- DIRECTIONS
Reproduce exactly the lines of the material beneath, from the line that contains "Свердловчанка Милана Садовская" to the line that contains "Задать вопрос Татьяне Савиновой (266, 18)", both included, and no other lines.

- DATA TO USE
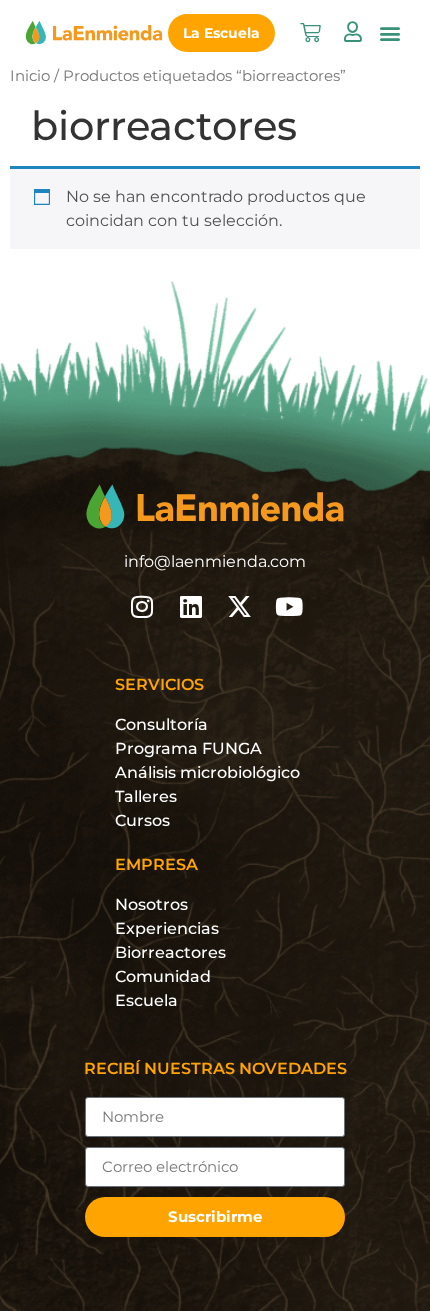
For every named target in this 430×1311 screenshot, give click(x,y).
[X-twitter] (239, 606)
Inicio (30, 76)
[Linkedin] (190, 606)
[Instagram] (141, 606)
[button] (389, 32)
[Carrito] (310, 32)
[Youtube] (288, 606)
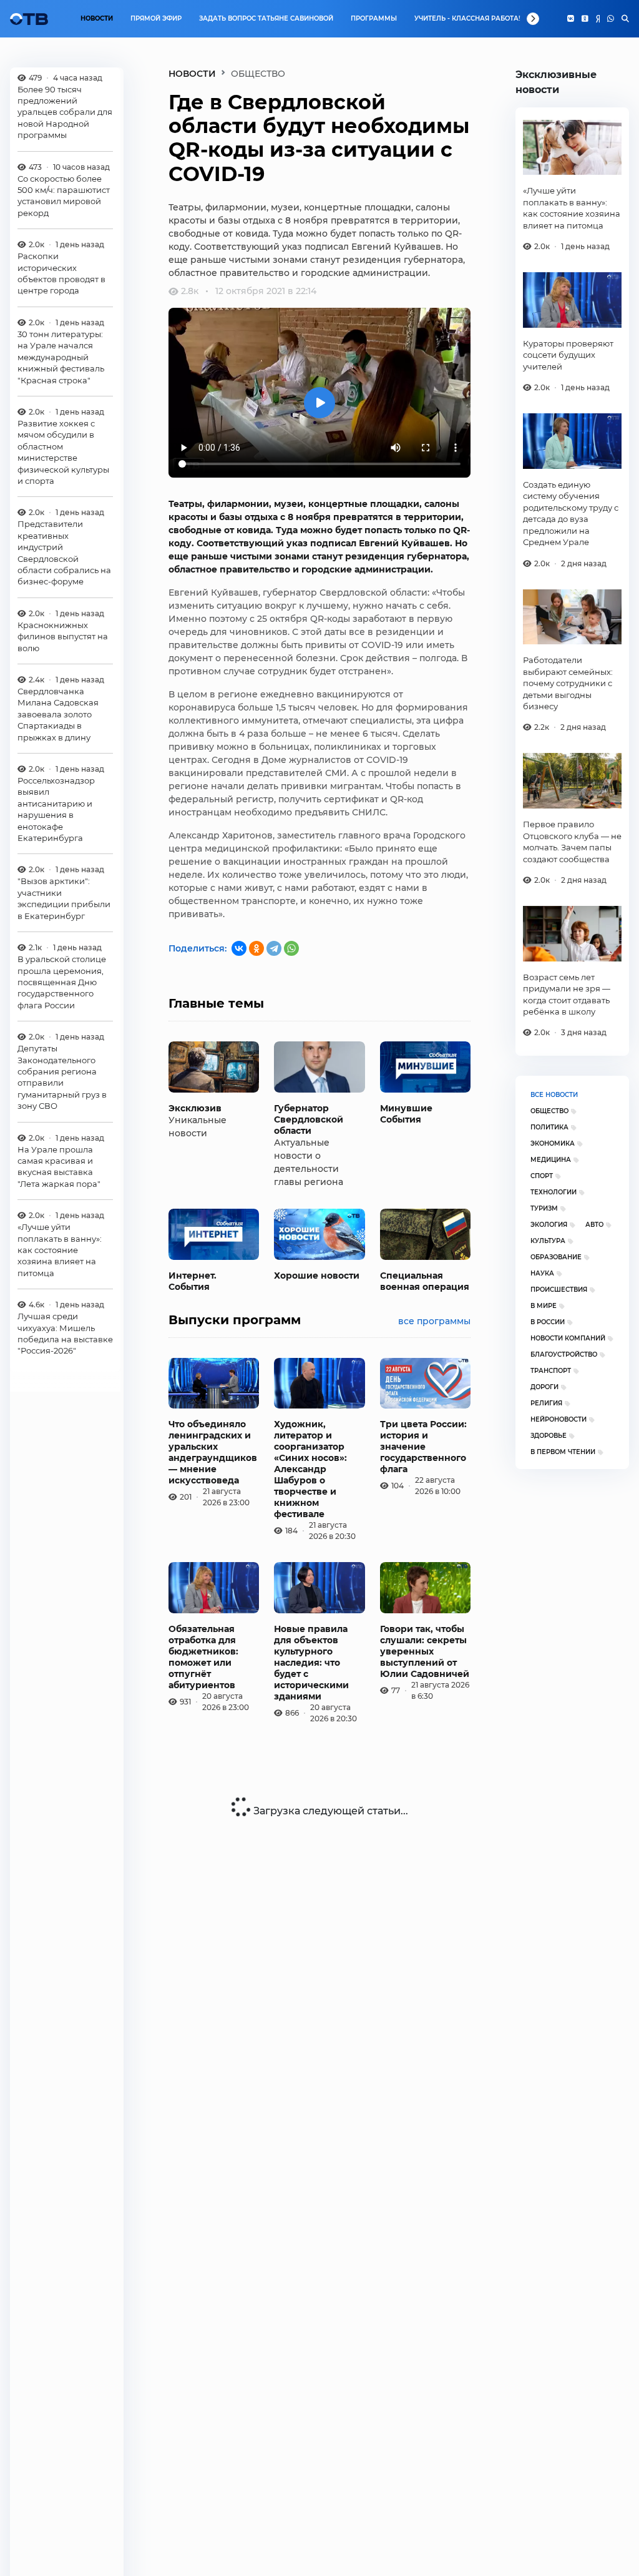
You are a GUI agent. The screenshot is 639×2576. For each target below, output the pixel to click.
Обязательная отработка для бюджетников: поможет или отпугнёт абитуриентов (203, 1657)
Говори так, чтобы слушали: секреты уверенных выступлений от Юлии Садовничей (424, 1651)
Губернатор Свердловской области (308, 1119)
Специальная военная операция (424, 1281)
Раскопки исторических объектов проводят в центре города (61, 273)
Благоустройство (563, 1354)
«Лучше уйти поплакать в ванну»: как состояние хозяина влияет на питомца (59, 1250)
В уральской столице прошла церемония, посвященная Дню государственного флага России (61, 982)
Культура (547, 1241)
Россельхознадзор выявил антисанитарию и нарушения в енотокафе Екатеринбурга (56, 809)
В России (547, 1322)
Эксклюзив (195, 1108)
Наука (542, 1273)
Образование (556, 1257)
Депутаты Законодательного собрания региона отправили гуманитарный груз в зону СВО (62, 1077)
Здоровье (548, 1436)
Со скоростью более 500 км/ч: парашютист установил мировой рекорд (63, 196)
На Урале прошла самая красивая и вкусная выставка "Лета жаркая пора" (58, 1166)
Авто (594, 1225)
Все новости (554, 1095)
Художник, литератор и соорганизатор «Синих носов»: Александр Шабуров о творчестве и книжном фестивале (310, 1469)
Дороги (544, 1387)
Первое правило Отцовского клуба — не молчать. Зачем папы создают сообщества (572, 841)
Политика (549, 1127)
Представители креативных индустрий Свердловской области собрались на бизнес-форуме (64, 552)
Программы (374, 18)
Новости (96, 18)
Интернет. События (192, 1281)
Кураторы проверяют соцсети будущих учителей (568, 354)
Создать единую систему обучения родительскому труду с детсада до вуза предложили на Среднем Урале (570, 513)
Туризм (544, 1208)
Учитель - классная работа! (467, 18)
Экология (548, 1225)
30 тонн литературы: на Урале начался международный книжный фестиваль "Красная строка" (60, 357)
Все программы (434, 1321)
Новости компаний (567, 1338)
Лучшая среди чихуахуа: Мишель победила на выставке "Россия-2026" (65, 1333)
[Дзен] (598, 18)
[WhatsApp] (610, 18)
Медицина (550, 1160)
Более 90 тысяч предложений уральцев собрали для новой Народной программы (64, 112)
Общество (549, 1111)
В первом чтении (562, 1452)
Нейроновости (558, 1419)
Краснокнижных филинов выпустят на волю (62, 636)
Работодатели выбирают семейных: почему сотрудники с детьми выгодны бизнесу (568, 683)
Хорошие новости (316, 1275)
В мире (543, 1306)
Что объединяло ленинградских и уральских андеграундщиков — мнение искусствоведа (212, 1452)
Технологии (553, 1192)
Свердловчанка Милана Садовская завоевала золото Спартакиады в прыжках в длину (58, 714)
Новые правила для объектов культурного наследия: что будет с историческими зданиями (311, 1662)
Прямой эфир (156, 18)
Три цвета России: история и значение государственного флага (423, 1446)
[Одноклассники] (585, 18)
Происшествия (558, 1290)
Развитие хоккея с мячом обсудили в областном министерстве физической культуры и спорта (63, 452)
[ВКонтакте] (239, 948)
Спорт (541, 1176)
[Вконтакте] (570, 18)
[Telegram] (273, 948)
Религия (546, 1403)
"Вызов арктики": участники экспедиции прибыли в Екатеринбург (63, 898)
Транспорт (550, 1371)
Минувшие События (406, 1114)
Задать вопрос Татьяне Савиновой (266, 18)
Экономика (552, 1143)
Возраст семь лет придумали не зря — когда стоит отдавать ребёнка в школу (566, 994)
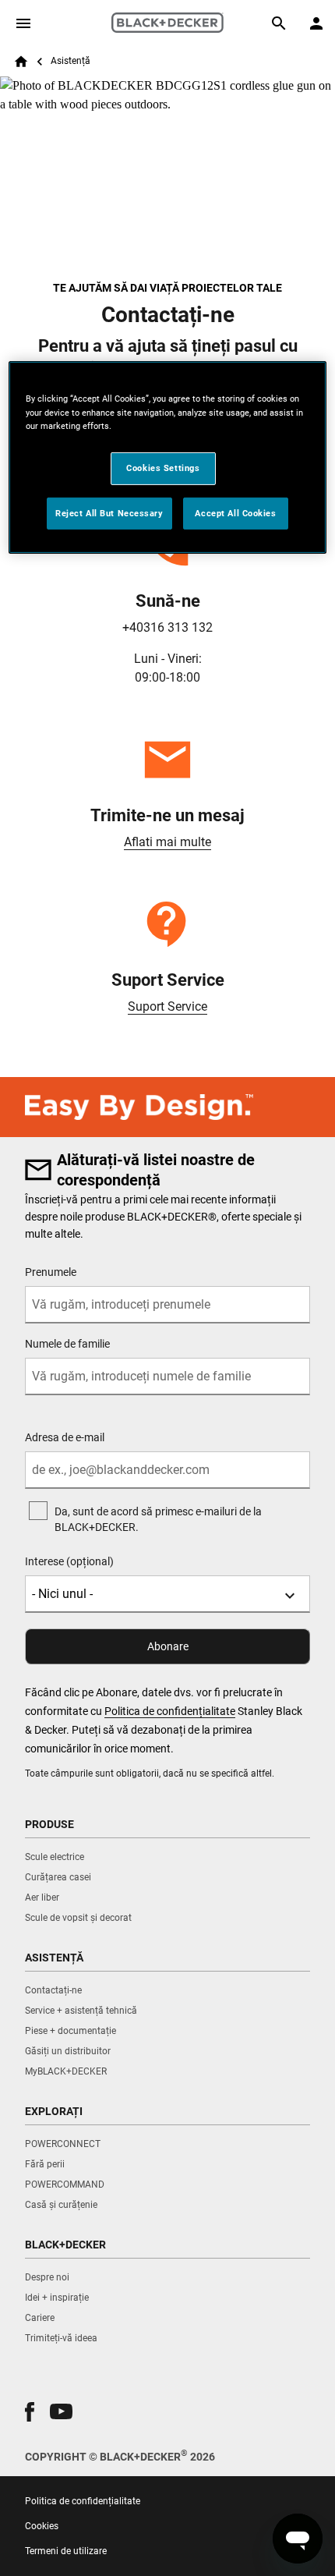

- ANSWER TO THIS EXERCISE
Свердловчанка Милана Садовская завоевала золото Спартакиады в прыжках в длину (58, 714)
Новые правила для объектов культурного наследия: что будет с историческими зданиями (311, 1662)
Прямой эфир (156, 18)
Три цвета России: история и значение государственного флага (423, 1446)
[Одноклассники] (585, 18)
Происшествия (558, 1290)
Развитие хоккея с мячом обсудили в областном министерстве физической культуры и спорта (63, 452)
[ВКонтакте] (239, 948)
Спорт (541, 1176)
[Вконтакте] (570, 18)
[Telegram] (273, 948)
Религия (546, 1403)
"Вызов арктики": участники экспедиции прибыли в Екатеринбург (63, 898)
Транспорт (550, 1371)
Минувшие События (406, 1114)
Задать вопрос Татьяне Савиновой (266, 18)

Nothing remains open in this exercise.